No need to go to the link, of course we are omnivores! In fact that’s exactly what we are, capable of surviving on just about any diet, at least long enough to reproduce (which is all that matters from an evolutionary point of view). And because we are omnivores we will always have this debate over which is the ideal diet. If we were herbivores or carnivores there’d be nothing to talk about. We’d have a few things we could eat and that’d be all. But we’re not like that, we can eat leaves, fruits, nuts, monkey brains and snails and goats and all kinds of things. Some are good for us, some not so good and probably the best is a mix of everything, at least from a health perspective. However, there is more at stake here. With the situation we are facing today I feel that a vegan diet is the only way left for us to go, for moral reasons, for health reasons and for ecological reasons.

[QUOTE=Terje;65834] With the situation we are facing today I feel that a vegan diet is the only way left for us to go, for moral reasons, [B]for health reasons [/B]and for ecological reasons.[/QUOTE]

I don’t eat meat for almost 20 years and dairy, but…

  1. I eat eggs - I don’t think this harms the chicken, and can’t think of any reason why we shouldn’t eat eggs.
  2. I eat fish - it harms the fish, [I]and I feel guilty[/I]… but it is so healthy for humans to eat moderate amounts of oily fish.

I haven’t made my mind up yet about eating fish, and would be interested to hear opinions about.

[QUOTE=trivia;65835]I don’t eat meat for almost 20 years and dairy, but…

  1. I eat eggs - I don’t think this harms the chicken, and can’t think of any reason why we shouldn’t eat eggs.
  2. I eat fish - it harms the fish, [I]and I feel guilty[/I]… but it is so healthy for humans to eat moderate amounts of oily fish.

I haven’t made my mind up yet about eating fish, and would be interested to hear opinions about.[/QUOTE]

From a moral and environmental standpoint neither are ok IMO. For purely physical health reasons I’d say both are ok, in moderation.

Eggs - if we were talking about taking the unfertilized eggs from your own hen, then maybe it would be ok. The egg industry however is hell on earth and while I’ve had the same standpoint as you have now there’s no way I’m going back to eating eggs under the current conditions. These animals are tortured to death, it’s not worth it.

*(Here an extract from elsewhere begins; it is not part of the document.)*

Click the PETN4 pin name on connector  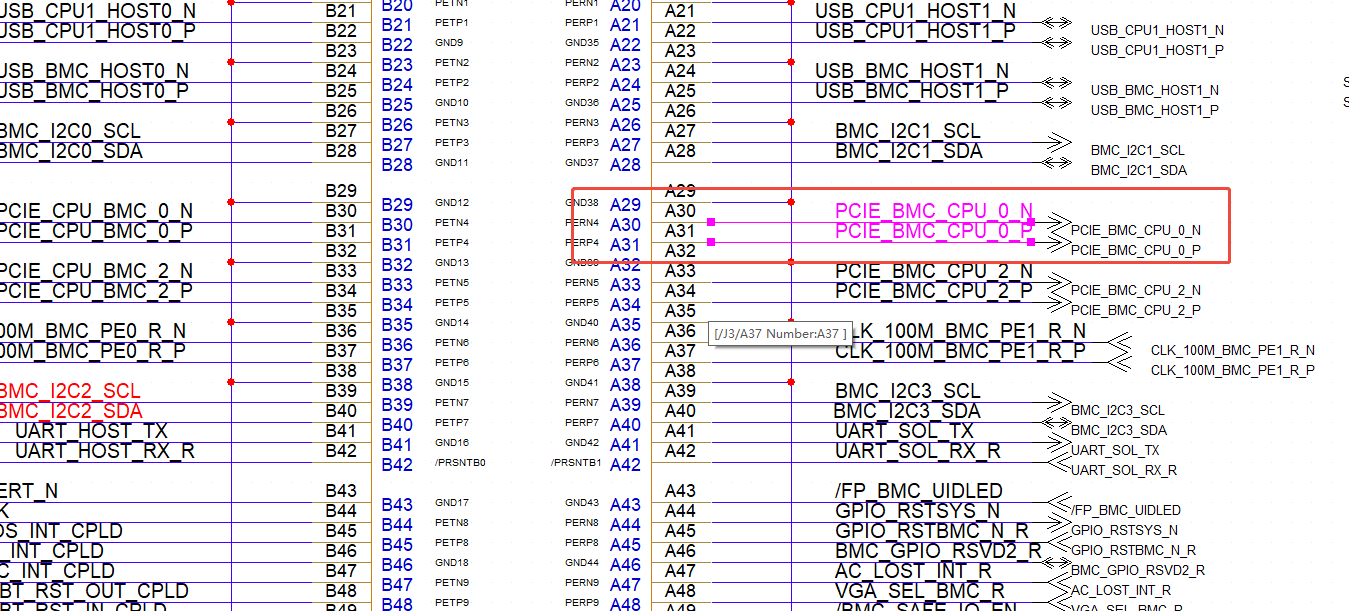[x=452, y=222]
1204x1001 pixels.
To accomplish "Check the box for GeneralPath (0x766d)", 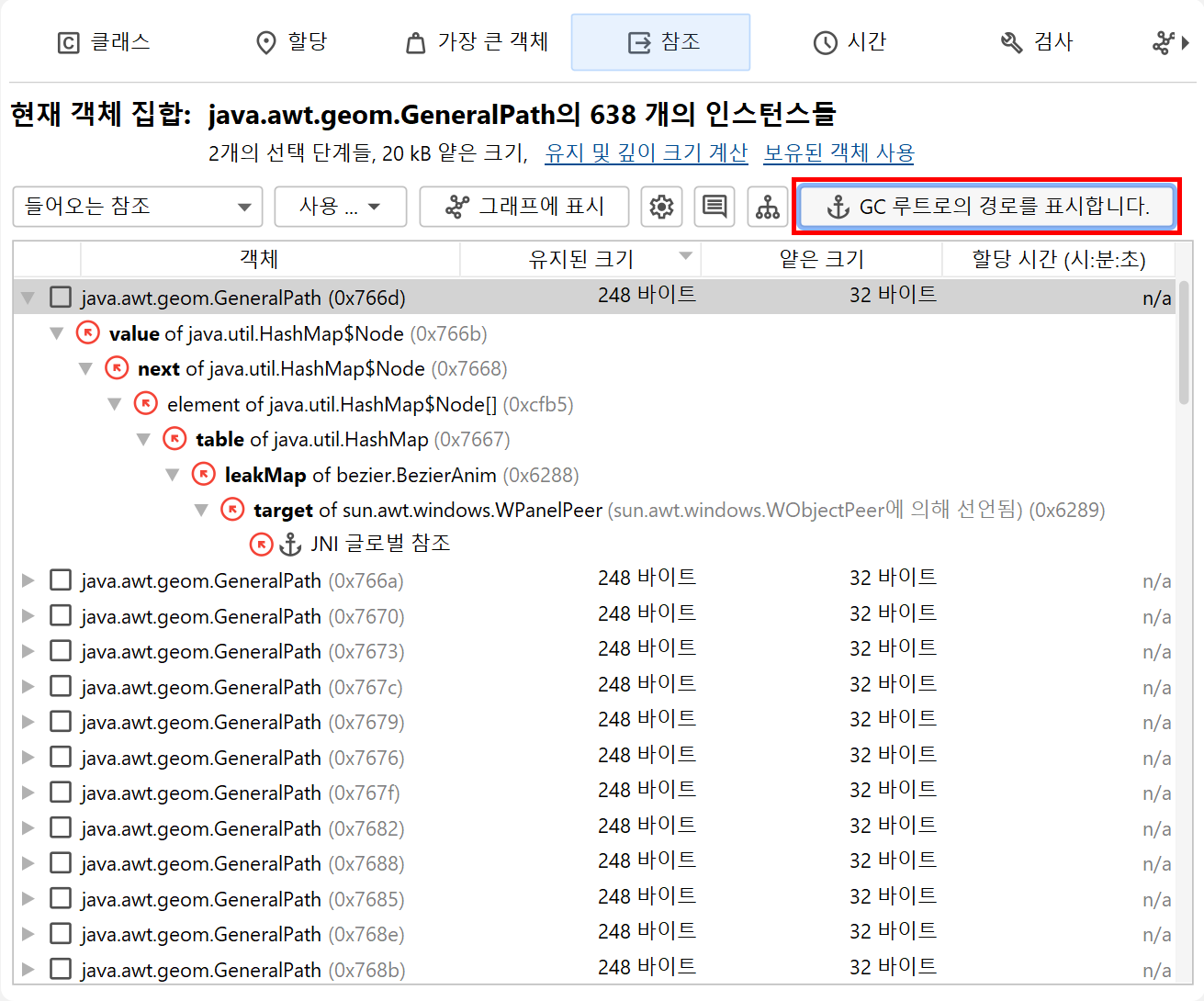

Fish - again if we’re talking about fish you catch and kill yourself then it’s at least environmentally not that bad but the act of killing the fish is not ok for me so I won’t do it. While it may be healthy it’s not impossible to get some of those oils, if not all of them, from plants. The fish you buy is in more or less 100% of the cases an example of animal torture and environmental destruction. The fish industry is quickly destroying our oceans.